Multiple-Choice Tests

A multiple-choice test usually has dozens of questions or “items.” For each question, the test- taker is supposed to select the “best” choice among a set of four or five options. (They are sometime called “selected-response tests.”) For example:

What causes night and day?

A. The earth spins on its axis.
B. The earth moves around the sun.
C. Clouds block out the sun’s light.
D. The earth moves into and out of the sun’s shadow.
E. The sun goes around the earth.

(Source: P. M. Sadler, “Psychometric Models of Student Conceptions in Science,” Journal of Research in Science Teaching (1998. V. 35, N. 3, pp. 265-296).)

The “wanted” answer is “A.” The other answer options are called “distractors.”

Most standardized tests, including state exams and most commercial achievement tests, are made up primarily of multiple-choice items. A few state tests have a quarter, a half or even more “open-ended” (or “constructed-response”) items, usually short answer questions. These ask a student to write and perhaps explain, not just select, an answer. Many short-answer questions are not much more than multiple-choice items without the answer options, and they share many of the limits and problems of multiple-choice items.
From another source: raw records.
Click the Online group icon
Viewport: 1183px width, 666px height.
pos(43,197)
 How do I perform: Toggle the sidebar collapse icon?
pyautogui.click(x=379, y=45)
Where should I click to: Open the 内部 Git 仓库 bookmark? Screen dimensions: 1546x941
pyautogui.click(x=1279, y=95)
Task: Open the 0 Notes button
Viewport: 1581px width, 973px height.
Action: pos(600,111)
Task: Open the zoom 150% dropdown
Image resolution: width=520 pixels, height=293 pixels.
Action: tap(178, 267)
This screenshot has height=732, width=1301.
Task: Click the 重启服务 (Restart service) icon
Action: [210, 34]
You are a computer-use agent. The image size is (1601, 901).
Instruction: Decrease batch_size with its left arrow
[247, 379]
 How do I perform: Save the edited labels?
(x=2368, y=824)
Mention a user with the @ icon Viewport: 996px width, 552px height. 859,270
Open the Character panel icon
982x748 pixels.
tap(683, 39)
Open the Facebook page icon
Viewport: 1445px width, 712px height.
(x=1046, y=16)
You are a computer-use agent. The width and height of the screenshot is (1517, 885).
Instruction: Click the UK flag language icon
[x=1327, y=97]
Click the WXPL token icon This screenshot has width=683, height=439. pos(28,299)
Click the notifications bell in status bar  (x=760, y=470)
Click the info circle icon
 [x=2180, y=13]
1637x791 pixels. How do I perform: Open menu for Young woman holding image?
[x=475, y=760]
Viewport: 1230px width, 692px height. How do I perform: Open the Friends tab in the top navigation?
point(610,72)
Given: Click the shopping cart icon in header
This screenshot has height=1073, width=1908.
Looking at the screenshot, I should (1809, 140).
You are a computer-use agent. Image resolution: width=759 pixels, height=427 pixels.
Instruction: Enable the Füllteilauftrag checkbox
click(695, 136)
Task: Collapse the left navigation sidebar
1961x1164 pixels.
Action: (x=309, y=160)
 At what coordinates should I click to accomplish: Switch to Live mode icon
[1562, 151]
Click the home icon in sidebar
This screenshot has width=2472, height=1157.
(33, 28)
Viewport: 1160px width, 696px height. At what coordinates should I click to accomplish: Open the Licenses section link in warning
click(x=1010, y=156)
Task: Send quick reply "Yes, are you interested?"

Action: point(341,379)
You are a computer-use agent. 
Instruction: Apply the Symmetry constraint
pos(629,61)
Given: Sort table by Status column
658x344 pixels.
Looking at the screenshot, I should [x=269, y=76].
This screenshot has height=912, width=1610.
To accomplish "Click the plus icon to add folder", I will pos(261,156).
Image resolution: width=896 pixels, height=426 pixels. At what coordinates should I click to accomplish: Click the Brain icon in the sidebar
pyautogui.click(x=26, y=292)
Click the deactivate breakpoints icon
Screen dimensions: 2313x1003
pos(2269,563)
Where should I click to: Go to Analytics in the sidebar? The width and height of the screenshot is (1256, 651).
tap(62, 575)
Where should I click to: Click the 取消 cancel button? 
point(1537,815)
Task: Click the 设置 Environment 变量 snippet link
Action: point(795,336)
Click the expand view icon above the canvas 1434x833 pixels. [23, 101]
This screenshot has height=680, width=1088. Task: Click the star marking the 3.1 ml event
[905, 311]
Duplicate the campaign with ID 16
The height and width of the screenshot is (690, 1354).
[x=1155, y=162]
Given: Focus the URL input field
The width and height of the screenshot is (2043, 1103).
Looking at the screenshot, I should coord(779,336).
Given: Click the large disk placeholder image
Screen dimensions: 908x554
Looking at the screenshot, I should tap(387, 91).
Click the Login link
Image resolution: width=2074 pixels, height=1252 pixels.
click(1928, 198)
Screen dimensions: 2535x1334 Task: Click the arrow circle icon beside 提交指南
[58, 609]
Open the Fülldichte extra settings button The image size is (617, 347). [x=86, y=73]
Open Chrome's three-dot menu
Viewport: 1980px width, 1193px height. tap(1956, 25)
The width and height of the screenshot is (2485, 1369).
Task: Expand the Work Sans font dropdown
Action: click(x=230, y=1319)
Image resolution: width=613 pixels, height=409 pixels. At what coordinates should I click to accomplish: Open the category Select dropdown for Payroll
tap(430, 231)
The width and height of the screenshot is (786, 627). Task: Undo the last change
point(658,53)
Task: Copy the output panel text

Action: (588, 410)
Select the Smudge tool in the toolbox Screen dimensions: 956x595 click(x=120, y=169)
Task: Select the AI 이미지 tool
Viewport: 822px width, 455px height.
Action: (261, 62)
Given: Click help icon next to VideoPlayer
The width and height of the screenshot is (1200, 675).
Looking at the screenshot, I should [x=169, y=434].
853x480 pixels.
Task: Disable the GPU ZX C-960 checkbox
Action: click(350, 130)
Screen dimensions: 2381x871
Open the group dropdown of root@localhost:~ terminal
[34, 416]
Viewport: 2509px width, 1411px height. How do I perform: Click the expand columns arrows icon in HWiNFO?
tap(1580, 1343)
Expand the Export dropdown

Are multiple-choice tests “objective”?

Test-makers often promote multiple-choice tests as “objective.” This is because there is no human judgement in the scoring, which usually is done by machine. However, humans decide what questions to ask, how to phrase questions, and what “distractors” to use. All these are subjective decisions that can be biased in ways that unfairly reward or harm some test-takers. Therefore, multiple-choice tests are not really objective.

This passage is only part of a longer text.